Figure 3. ATM activation in response to replication stress. Various treatments that induce replication stress within a particular chromatin environment induced by hypoxia result in ATM activation even in the absence of DNA damage. Treatment conditions: 1 mM HU (6 h in 20% O2); hypoxia 2% O2 (6 h); hypoxia < 0.1% O2 (6 h), 1 mM HU + 2% O2 (6 h). In contrast, ATR activity is expected in all situations that induce replication stress. ATM, ataxia telangiectasia mutated; ATR, ataxia telangiectasia and Rad3-related.

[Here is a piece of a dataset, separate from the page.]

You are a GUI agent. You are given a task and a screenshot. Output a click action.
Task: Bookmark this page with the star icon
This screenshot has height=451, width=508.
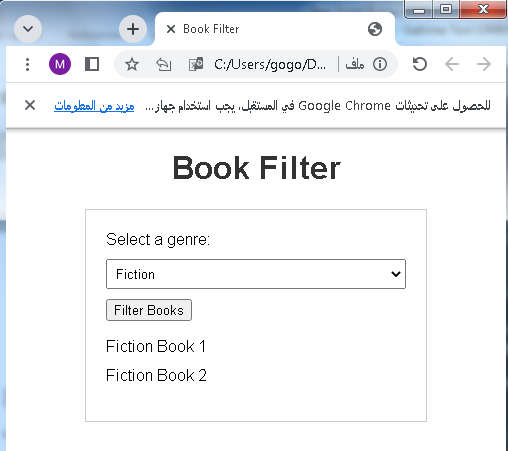pyautogui.click(x=132, y=64)
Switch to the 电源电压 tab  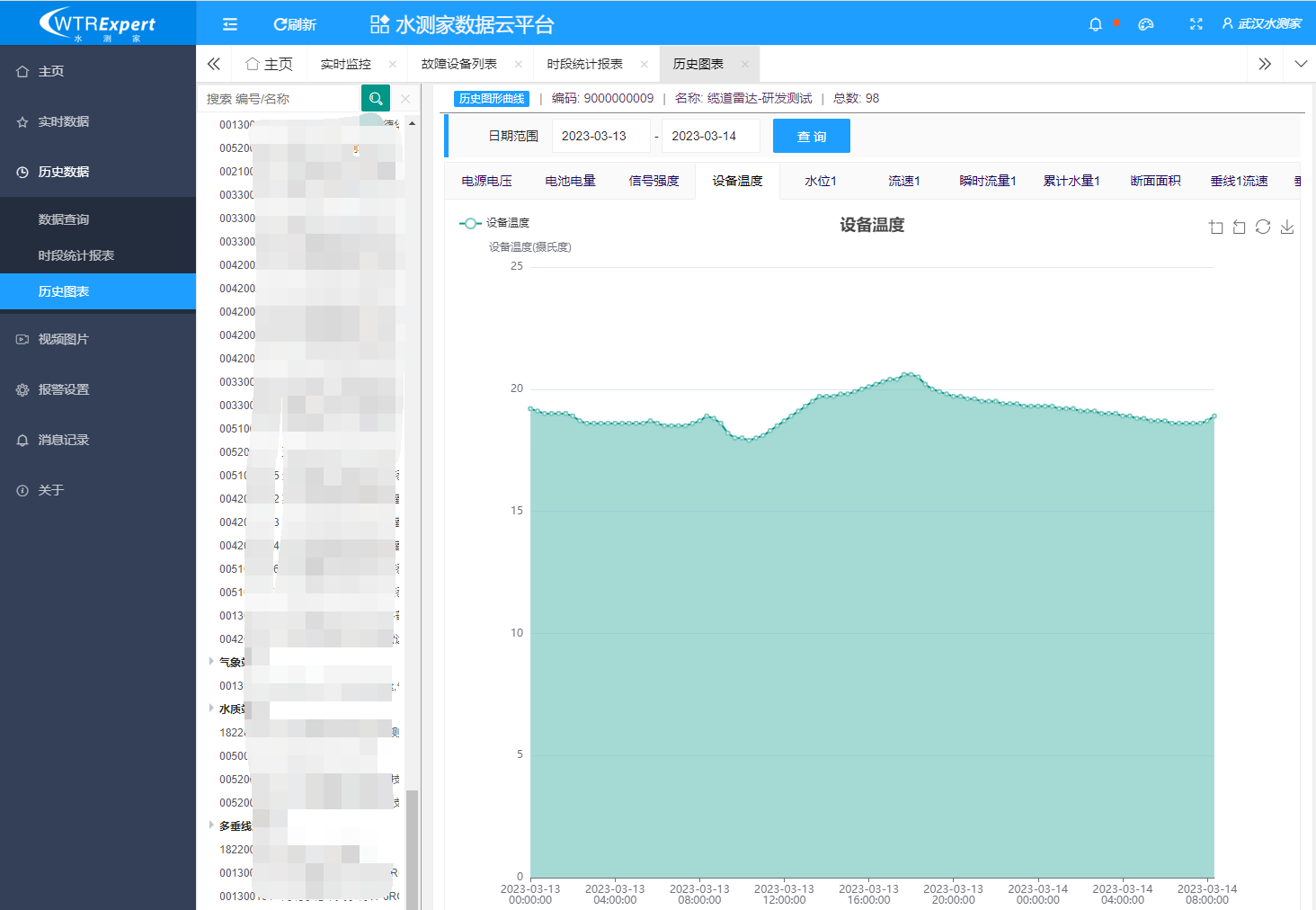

Figure 4. Hypoxia contributes to the barrier to tumorigenesis. DNA replication stress present in preneoplastic lesions as a result of uncontrolled cell proliferation (for example, due to oncogene overexpression) can lead to the generation of DSBs. The presence of unrepaired DSBs can result in genomic instability that further drives tumorigenesis. Activation of the DDR therefore acts as a barrier to tumorigenesis. Hypoxia may contribute to this barrier to tumorigenesis earlier than previously predicted by providing a chromatin context that, together with DNA replication stress, can trigger ATM activation even in the absence of DNA damage. Activation of ATM by this mechanism may also occur in areas of severe hypoxia because levels of oxygen < 0.1% induce replication stress together with a chromatin context associated with heterochromatin. Figure adapted from references 76 and 77 with the permission of Nature journal

Interestingly, chromatin changes characteristic of heterochromatin are frequently found in tumors. H3K9me3 induction upon oncogene overexpression has been proposed to maintain viability of oncogene-expressing cells via protection of the genome through chromatin compaction. It is possible that some of the chromatin changes observed in response to hypoxia originally evolved in an attempt to protect genome integrity. In this case, the protection of hypoxic cells by inducing a heterochromatin-like environment may promote, rather than halt, tumorigenesis. Interestingly, chromatin-modifying enzymes associated with heterochromatin have been shown to be overexpressed in a variety of tumor types., Taken together, these observations suggest that certain chromatin changes may favor tumor development, perhaps in the later stages of tumor development and progression. It is tempting to speculate that hypoxia-induced chromatin changes facilitate the barrier to tumorigenesis at the very early stages of neoplasia by stimulating DDR activation, whereas in later stages they become part of the response adopted by the tumor to survive. At these later stages in tumorigenesis, an increase in H3K9me3 might become one of the weapons that are hijacked by the tumor in order to survive and thrive under hypoxic conditions.

Conclusions

Our understanding of the role of ATM in hypoxia/reoxygenation has increased tremendously in recent years; however, it is clear that many questions remain unanswered. Nonetheless, the critical importance of ATM activity under these conditions is exemplified by the fact that ATM knockdown or inhibition causes sensitization to hypoxia/reoxygenation and that ATM appears to have a novel stress-specific role in maintaining DNA replication under these conditions. The search for downstream ATM targets that may be involved in mediating these functions will be an exciting future field of study. This research will not only advance our understanding of how tumors adapt and survive under hypoxic conditions, but might also shed light on potentially useful future therapeutic targets. However, any therapeutic approach aimed at either directly targeting ATM activation or indirectly modulating the chromatin changes that are required for ATM signaling should take into account the fact that ATM activation in the early stages of tumorigenesis may have a protective role. Inhibition of ATM function in such cases may accelerate the development of secondary or incipient malignancies.